Proyek ini diperkirakan menelan biaya Rp434 triliun.
Kemunduran demokrasi
Yoes mengatakan Indonesia telah melihat tren kemunduran demokrasi di bawah kepemimpinan Jokowi.
“Ini hanyalah puncak gunung es karena kita juga melihat penurunan pada indikator lain seperti kebebasan berekspresi,” ujarnya.
“Hal ini akan memperkuat tesis banyak orang bahwa hanya mereka yang memiliki banyak uang dan koneksi yang baik yang dapat mengikuti kontes ini,” tambahnya.
Prabowo, mantan komandan jenderal Kopassus pasukan, kalah dalam pemilihan presiden dari Jokowi pada tahun 2014 dan 2019, sebelum diangkat menjadi menteri pertahanan.
Dia telah menjadi kandidat dengan elektabilitas tertinggi berdasarkan beberapa besar survei yang dilakukan sejumlah lembaga riset saat ini dan unggul tipis atas Ganjar.
Jokowi belum secara terbuka mendukung kandidat mana pun, namun awal bulan ini, jaringan pendukungnya, “ProJo,” mendukung Prabowo sebagai penggantinya.
Pengangkatan Gibran menjadi calon wakil presiden tampaknya menandakan tidak langsung dari Presiden yang berpotensi menjadi sebuah dinasti politik.
Pada Minggu, Jokowi mengatakan dirinya telah memberikan restunya terhadap pencalonan Gibran.
“Sebagai orang tua kami hanya bisa mendukung dan memberikan restu,” ujarnya kepada wartawan. “Itu adalah keputusannya karena dia sudah dewasa dan kita tidak boleh ikut campur dalam keputusan anak-anak kita.”
Puan Maharani, Wakil Ketua Umum PDIP dan Ketua DPR, meminta Jokowi bersikap adil kepada semua kontestan.
“Saya yakin Pak Jokowi mampu berperan sebagai Presiden Indonesia, presiden seluruh rakyat Indonesia,” ujarnya.
Nepotisme
Sebagian masyarakat awam memandang pencalonan Gibran sebagai nepotisme dan mempertanyakan kualifikasinya.
“Sayang sekali.
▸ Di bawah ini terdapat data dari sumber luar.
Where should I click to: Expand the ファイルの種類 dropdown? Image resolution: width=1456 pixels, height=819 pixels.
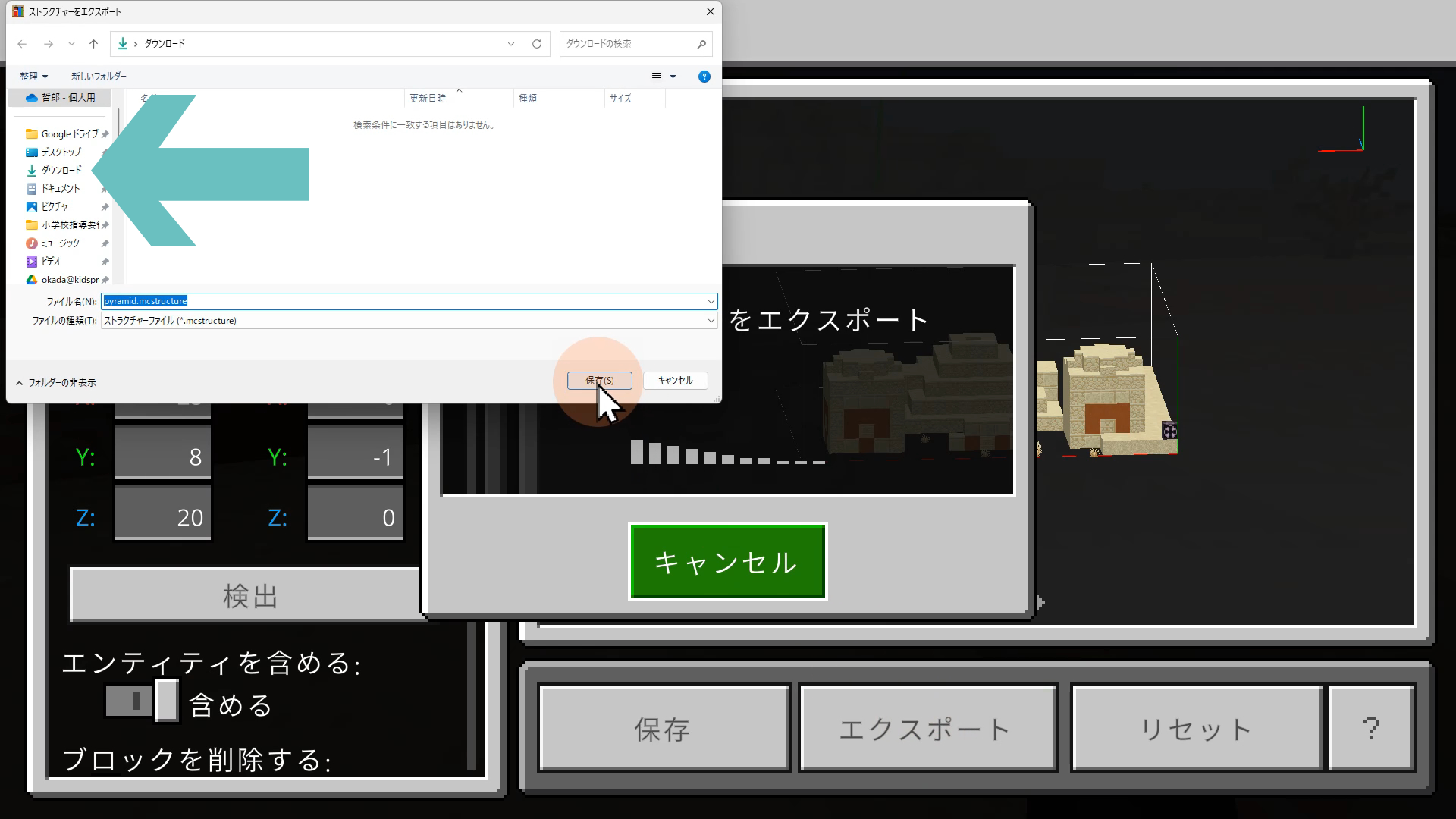click(711, 321)
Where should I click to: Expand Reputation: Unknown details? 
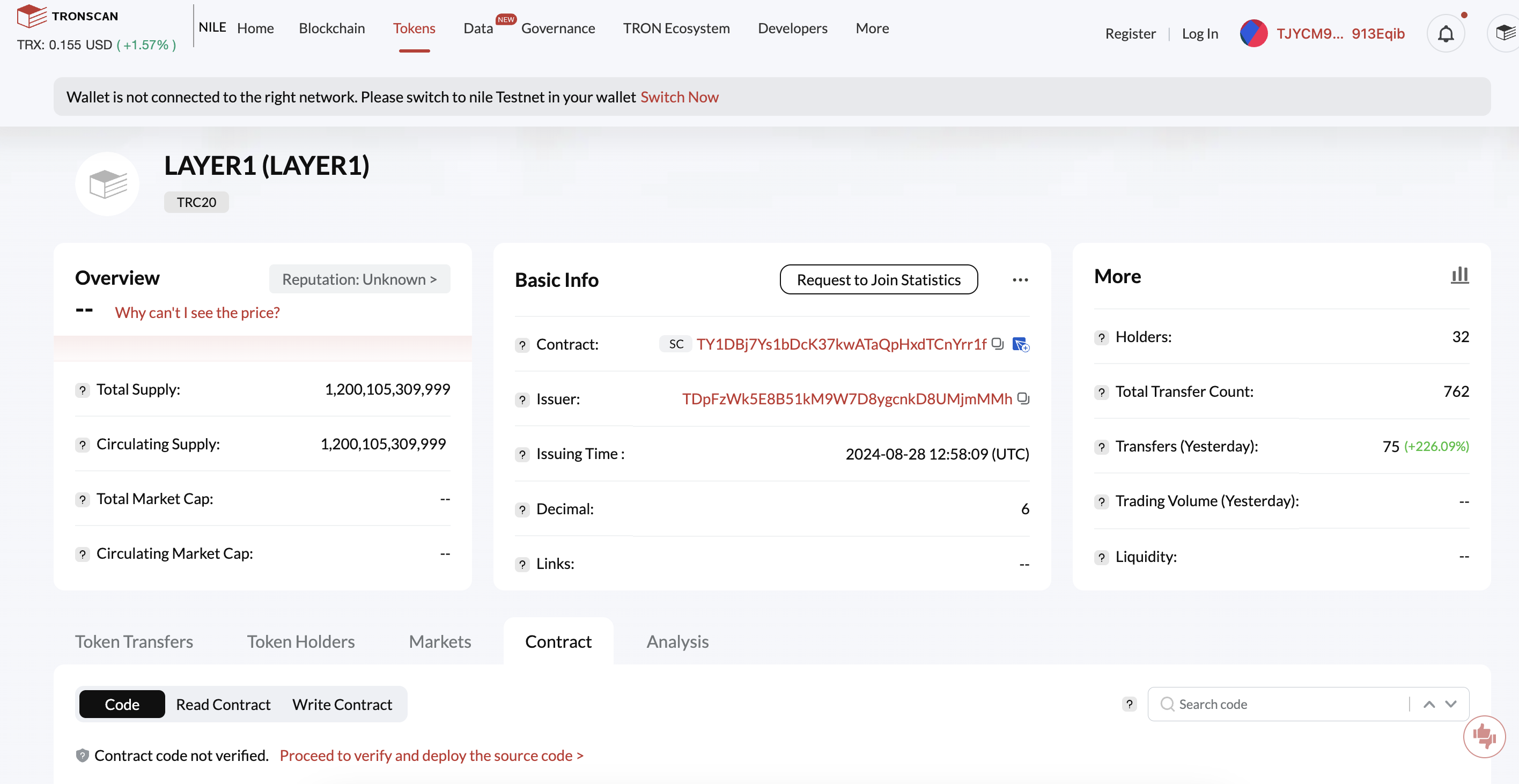coord(359,279)
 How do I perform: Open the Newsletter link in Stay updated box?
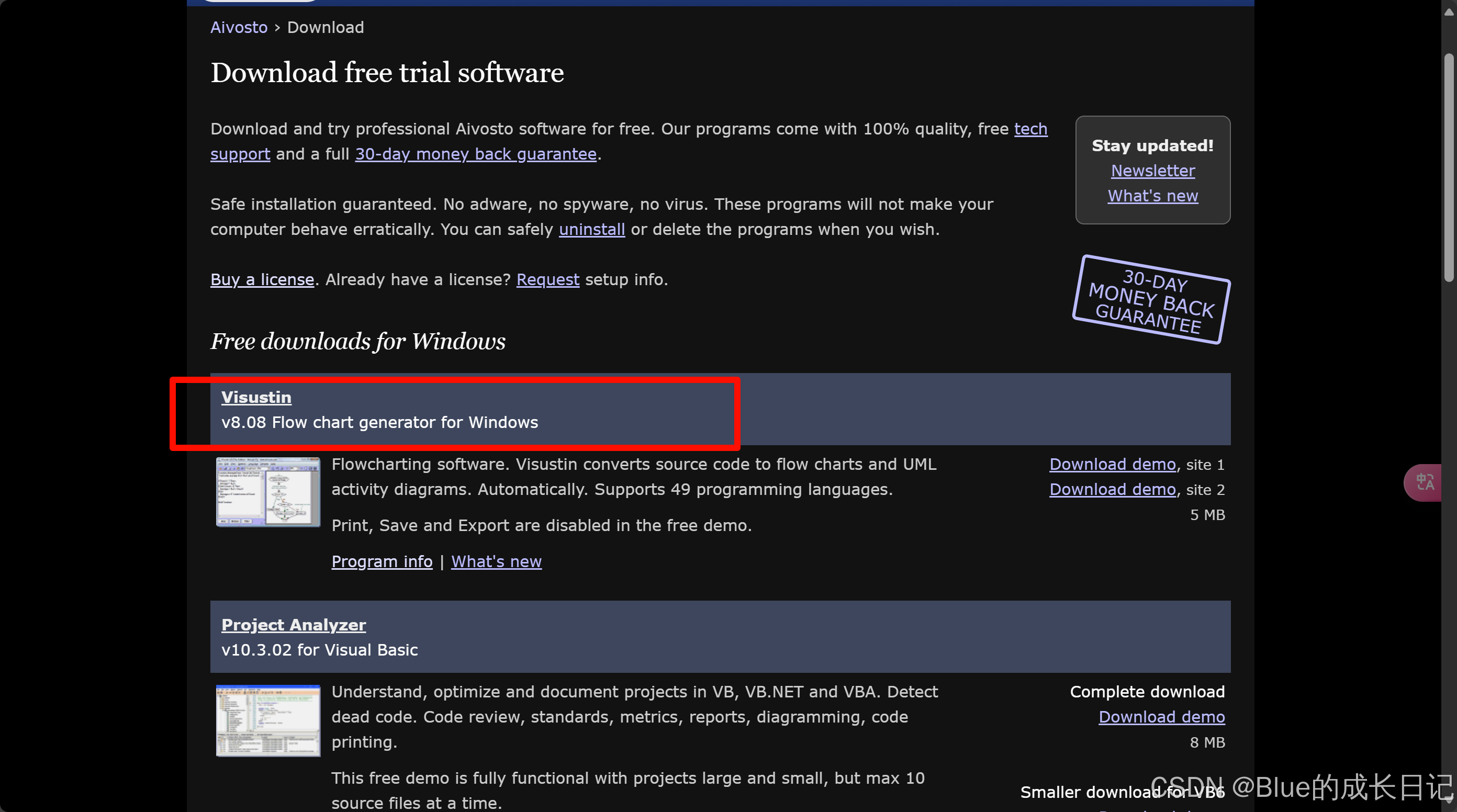pos(1153,171)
Apa yang dia cari? Dia harus menyelesaikan pekerjaannya dulu,” kata Hapsari Kusumaningdyah, warga Solo berusia 32 tahun, kepada BenarNews.
“Beliau menjadi panutan bagi generasi muda Solo. Sayang sekali dia pergi sebelum masa jabatannya berakhir.”
Andi Nugroho, warga Jakarta berusia 38 tahun, mengungkapkan kekecewaannya atas pencalonan Gibran karena melanggar prinsip kejujuran dan keadilan. Yang jelas ini adalah rencana keluarga untuk mempersiapkan sang putra,” ujarnya kepada BenarNews.
Dia mengatakan seharusnya Jokowi sebagai pemimpin nasional menghindari kesan pilih kasih atau nepotisme. “Presiden harus menjadi orang utama untuk menghindari konflik kepentingan,” imbuhnya.